EXERCISE DETAILS
Look below for the line with "Screen dimensions: 900x672" and the line with "You are a computer-use"; repeat exactly those two lines and all lines between them, but no pictures.

====== STORED DATA ======

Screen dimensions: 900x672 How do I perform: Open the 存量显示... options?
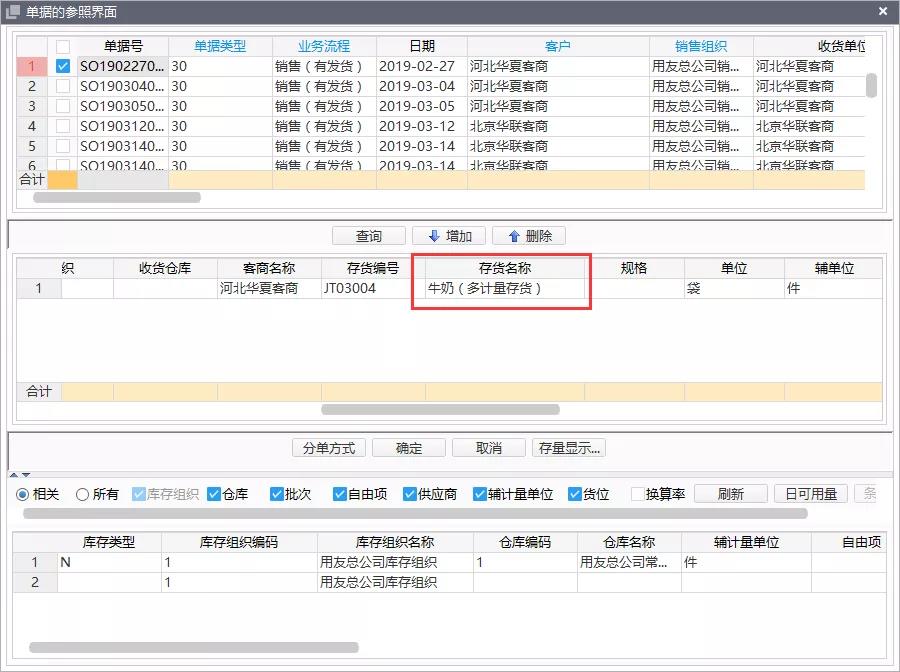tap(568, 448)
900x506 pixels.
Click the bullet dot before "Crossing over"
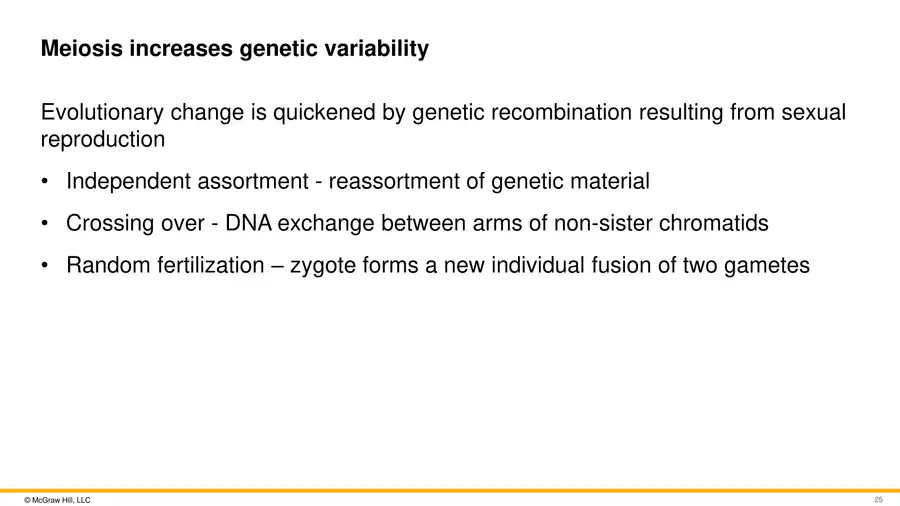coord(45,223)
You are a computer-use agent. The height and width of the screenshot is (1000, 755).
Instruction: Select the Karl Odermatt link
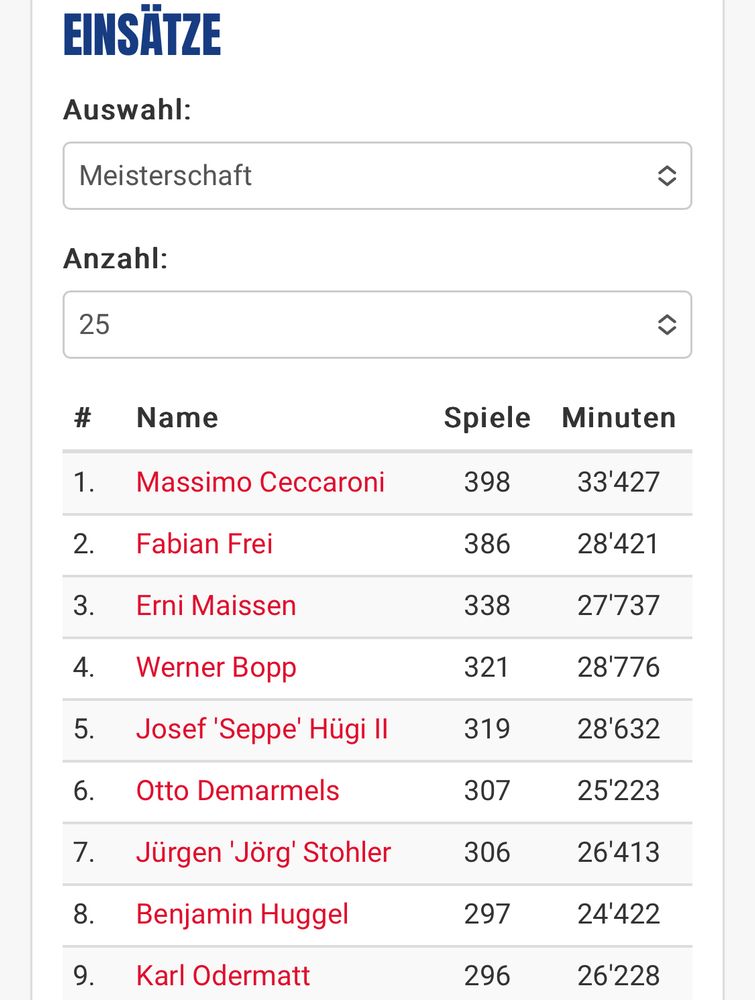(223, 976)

======
====== STORED DATA ======

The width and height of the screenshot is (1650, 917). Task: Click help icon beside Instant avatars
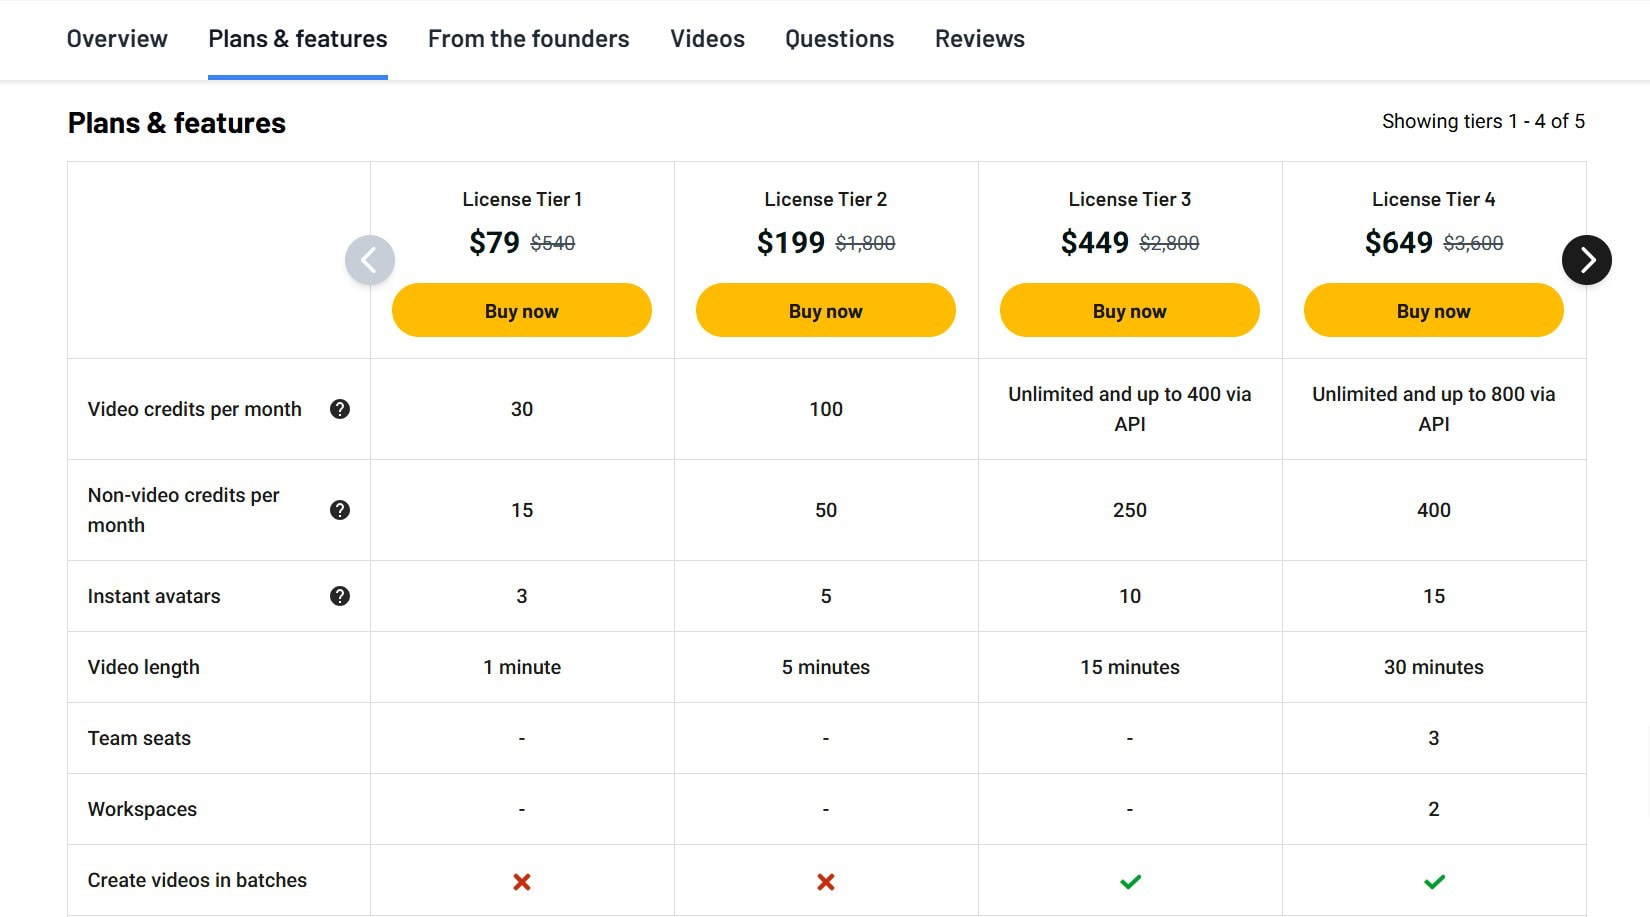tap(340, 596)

======
====== STORED DATA ======

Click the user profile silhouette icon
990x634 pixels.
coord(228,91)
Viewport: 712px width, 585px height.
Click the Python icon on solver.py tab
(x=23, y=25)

======

OUTPUT FOR THIS EXERCISE
Screen dimensions: 900x672 How do I perform: Open the 存量显示... options?
tap(568, 448)
900x506 pixels.
Click the bullet dot before "Crossing over"
coord(45,223)
You are a computer-use agent. The height and width of the screenshot is (1000, 755).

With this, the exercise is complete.